While we could just attempt to inject the certificates/keys to the overcloud nodes (as we are able to do for the public-facing certificate of HAProxy), we have to consider that for TLS-everywhere, we also attempt to secure the services on the internal network, which are listening on an interface dedicated to that specific node. So we need certificates for the virtual interfaces which we listen on and also on the actual interfaces of the services, which require a certificate/key per-node. On the other hand, we have to consider that our deployments can have several networks (with most services listening on the internal-api network, but some services actually listening on the control-plane network, and others in the storage network), and there are even plans to make these networks more flexible. So given this, we even need a certificate per-network in each of the nodes. So, lets say that we have 3 controllers, and services are listening on three networks (internal-api, ctlplane and storage); this means that we’ll 9 certificates that are node-specific, and given that we have HAProxy listening on the VIPs, we need more 3 for HAProxy (and the public certificate too).

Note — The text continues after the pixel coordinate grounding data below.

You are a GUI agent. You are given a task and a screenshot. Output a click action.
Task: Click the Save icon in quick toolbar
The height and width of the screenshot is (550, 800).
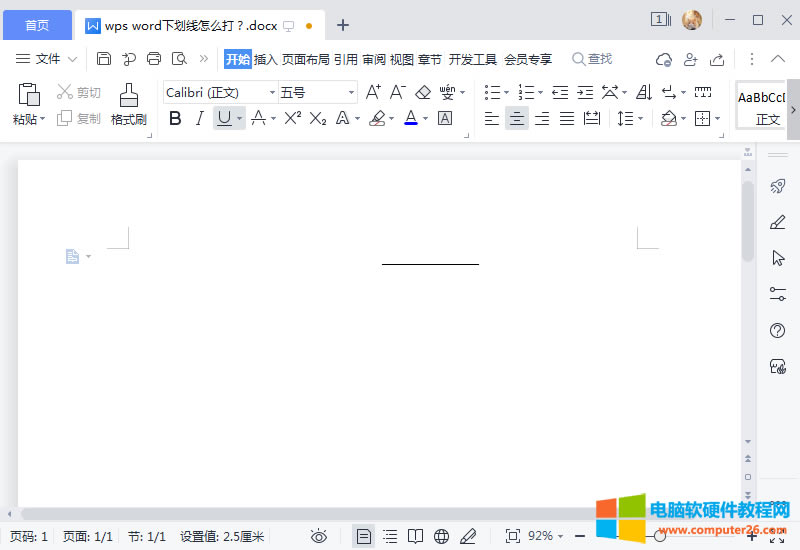(104, 59)
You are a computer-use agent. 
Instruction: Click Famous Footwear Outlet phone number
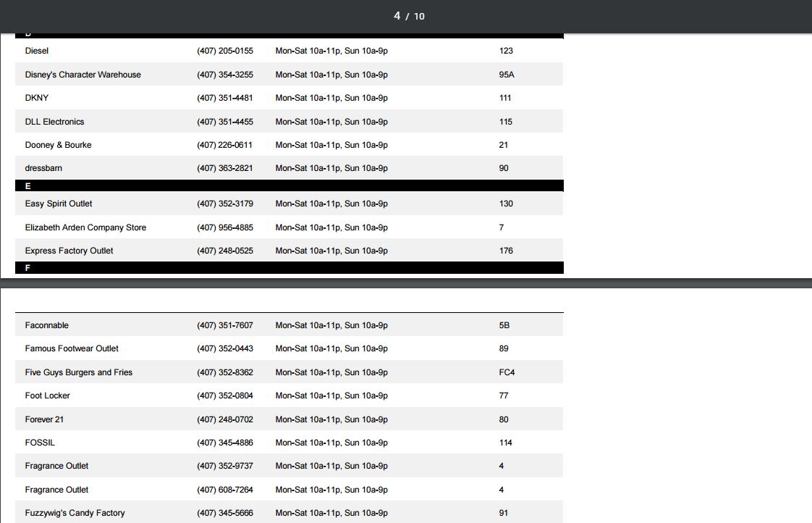coord(224,348)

Now, we could use wildcard certificate to address this, so it would be way easier to deploy. However, this comes with several concerns. To begin with, on the security-side, the compromise of just one node or sub-domain would end up compromising all nodes. On the other hand, when revoking a wildcard certificate, all nodes will need a new certificate, and given the amount of nodes and endpoints we have, this can mean a lot of work.

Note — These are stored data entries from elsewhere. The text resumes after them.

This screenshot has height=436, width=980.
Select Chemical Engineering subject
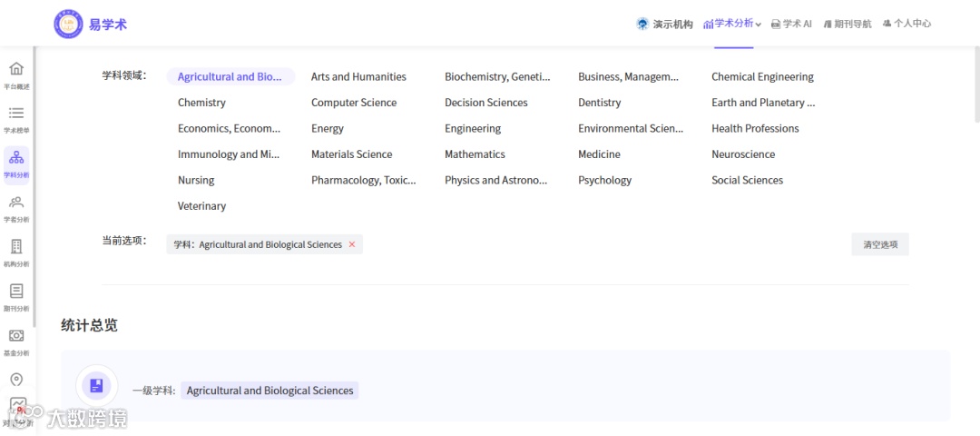point(762,77)
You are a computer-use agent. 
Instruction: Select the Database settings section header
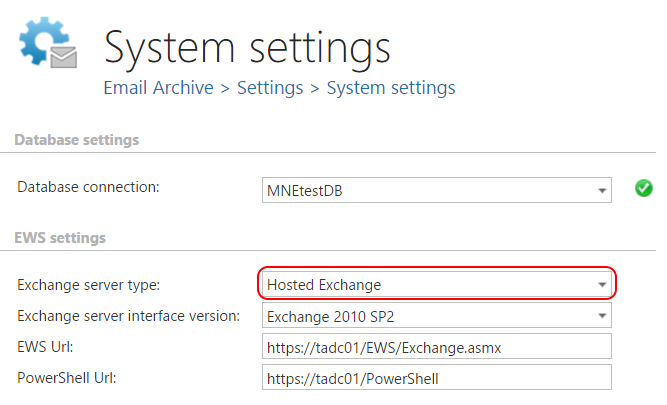click(76, 140)
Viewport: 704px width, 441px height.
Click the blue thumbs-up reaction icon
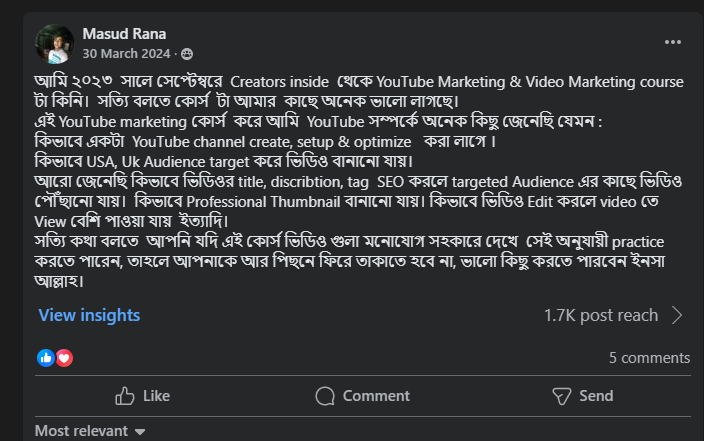tap(46, 357)
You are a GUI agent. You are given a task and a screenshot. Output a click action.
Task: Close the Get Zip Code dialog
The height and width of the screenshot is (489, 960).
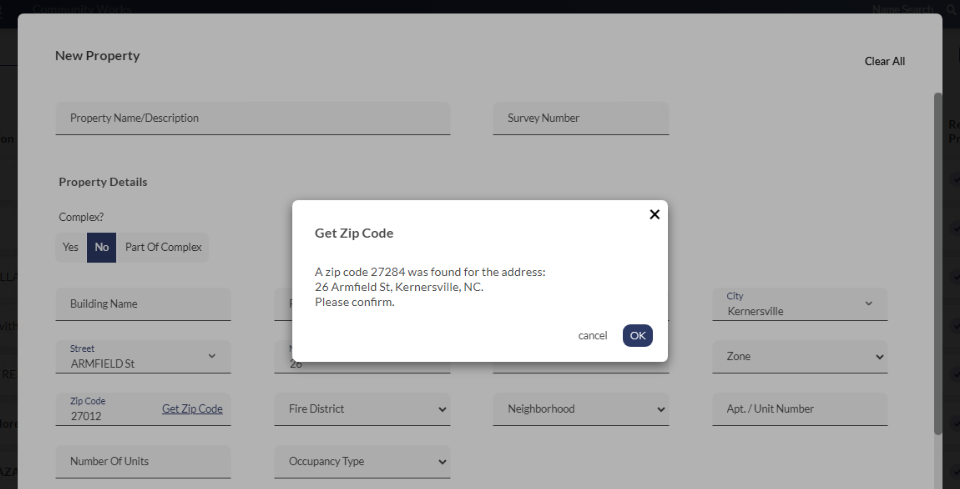click(x=654, y=214)
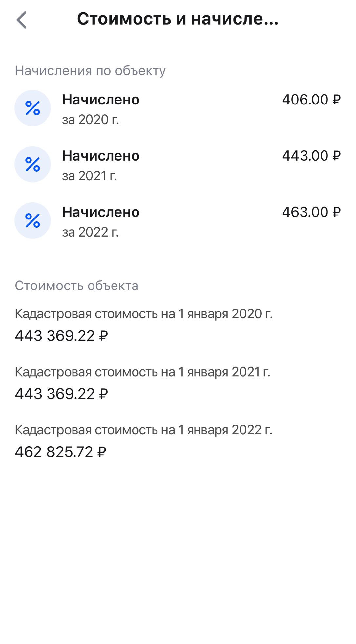Image resolution: width=356 pixels, height=644 pixels.
Task: Tap the "за 2022 г." subtitle
Action: [90, 232]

So, instead, we will actually go for the single-domain certificates. However, we’ll rely on certmonger to handle this automatically for us. Since it will do the certificate request for us, handle renewals, and even do pre-save and post-save commands which we will need (such as getting an appropriate format for the HAProxy certificates or change file ownerships). It needs, however, to communicate to a real CA. So, to get a real CA for certmonger to communicate to, we can go with FreeIPA, which can offer a lot more functionality that we can use in TripleO besides just certificate issuance. However, certmonger can work with other CAs, so we’re not limited on that side.

Note on FreeIPA

For FreeIPA to be able to issue certificates for a node or service. The node and the service need to have a principal on FreeIPA, and to get this, we need to enroll the node. This enrollment allows us to trust FreeIPA as a CA (all nodes registered would trust it, which is what we want anyway) and enables the node a kerberos keytab, which it can use to authenticate and subsequently do requests to FreeIPA.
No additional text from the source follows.